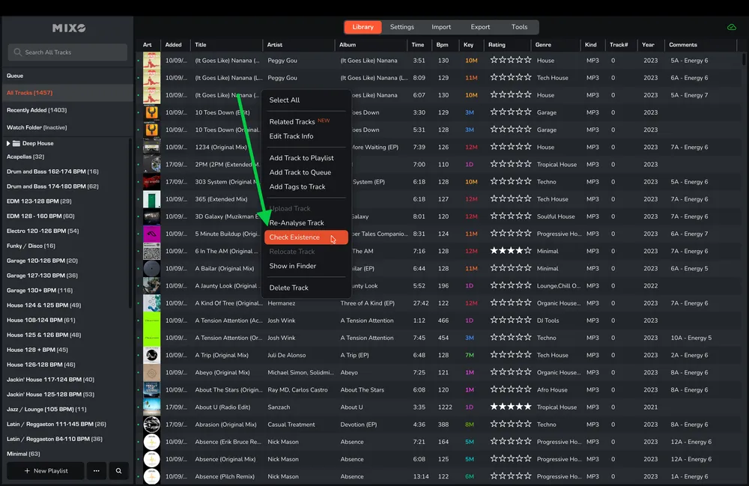Click green status dot of first track

click(x=138, y=61)
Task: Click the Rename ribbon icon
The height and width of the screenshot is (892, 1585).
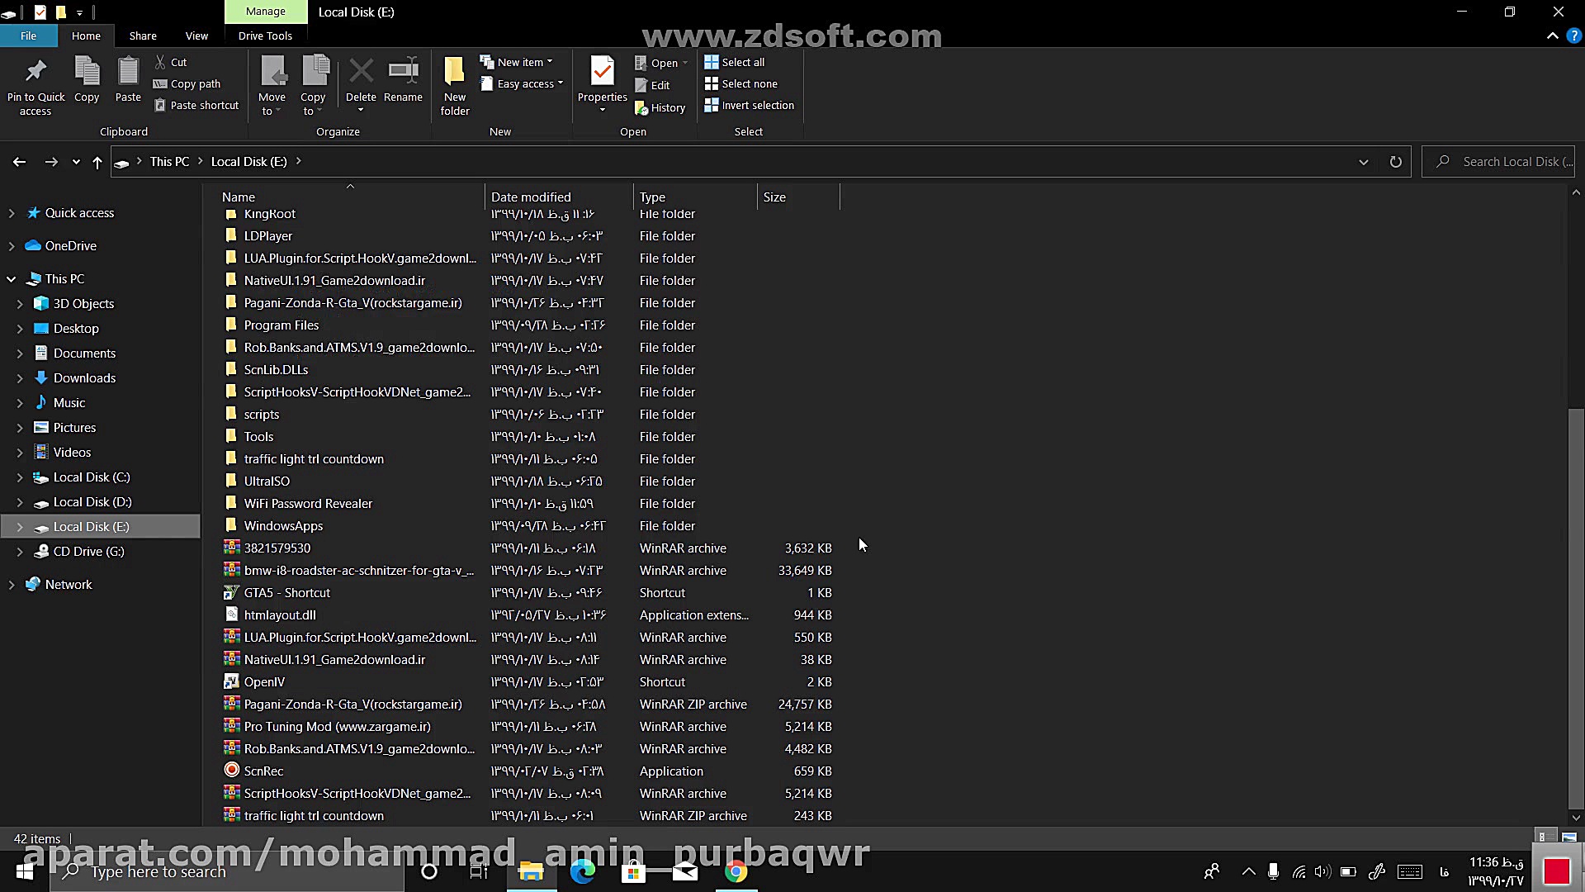Action: [403, 74]
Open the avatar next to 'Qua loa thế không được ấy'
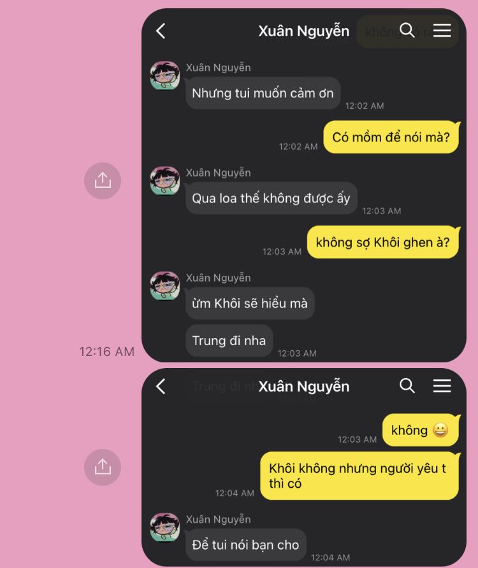The height and width of the screenshot is (568, 478). pos(165,181)
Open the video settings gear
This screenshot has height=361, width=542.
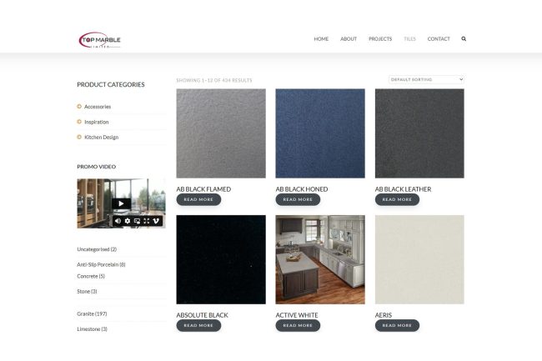(x=128, y=221)
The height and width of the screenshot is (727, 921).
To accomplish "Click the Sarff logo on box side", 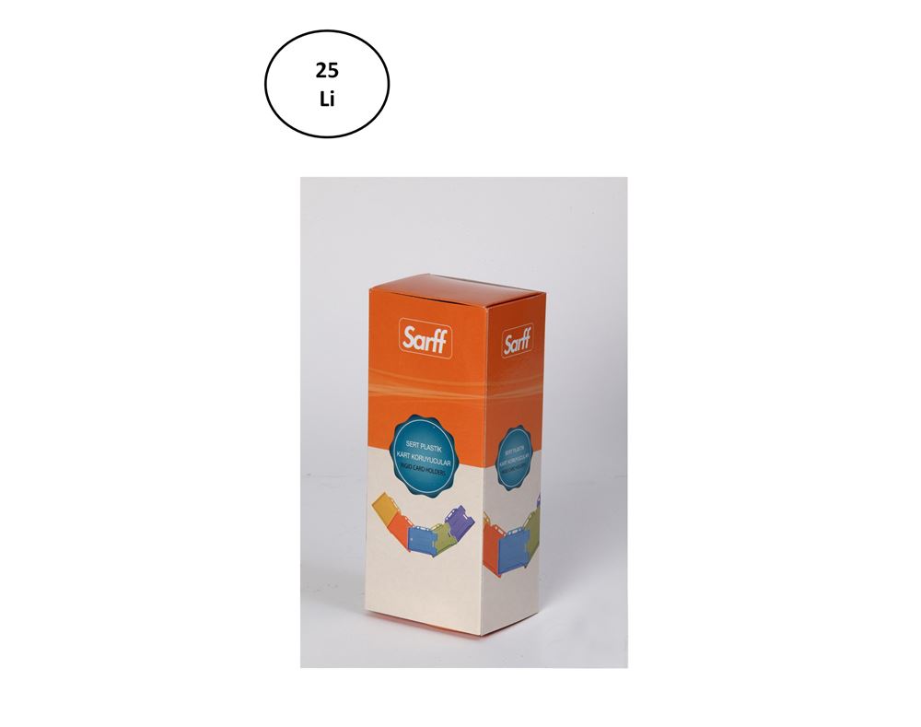I will [x=518, y=340].
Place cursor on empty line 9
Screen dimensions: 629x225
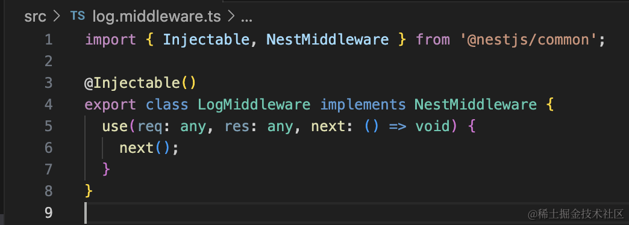click(353, 212)
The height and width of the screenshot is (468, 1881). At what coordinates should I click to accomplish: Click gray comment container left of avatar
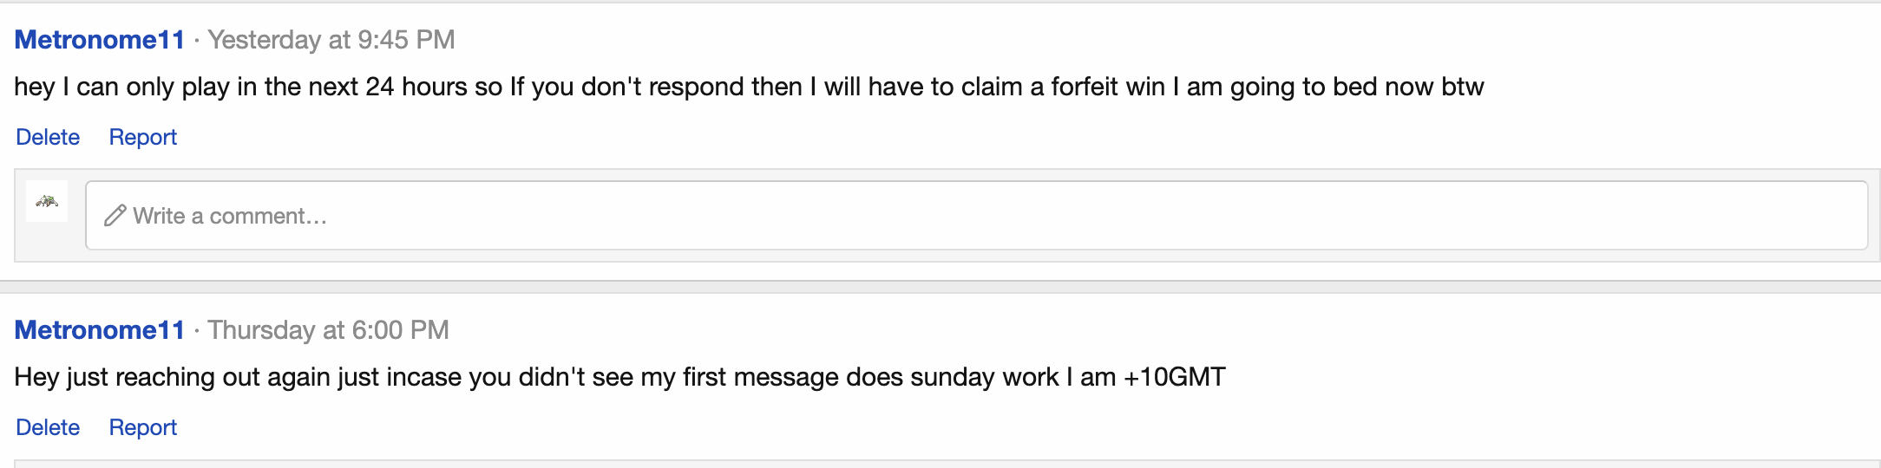coord(20,215)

__Task brief__
Reproduce the entries from the very start through the line containing "Action: [403, 74]", leaving out the pictures.

__Problem solution__
Click green status dot of first track

click(x=138, y=61)
Task: Click the Rename ribbon icon
The height and width of the screenshot is (892, 1585).
Action: [403, 74]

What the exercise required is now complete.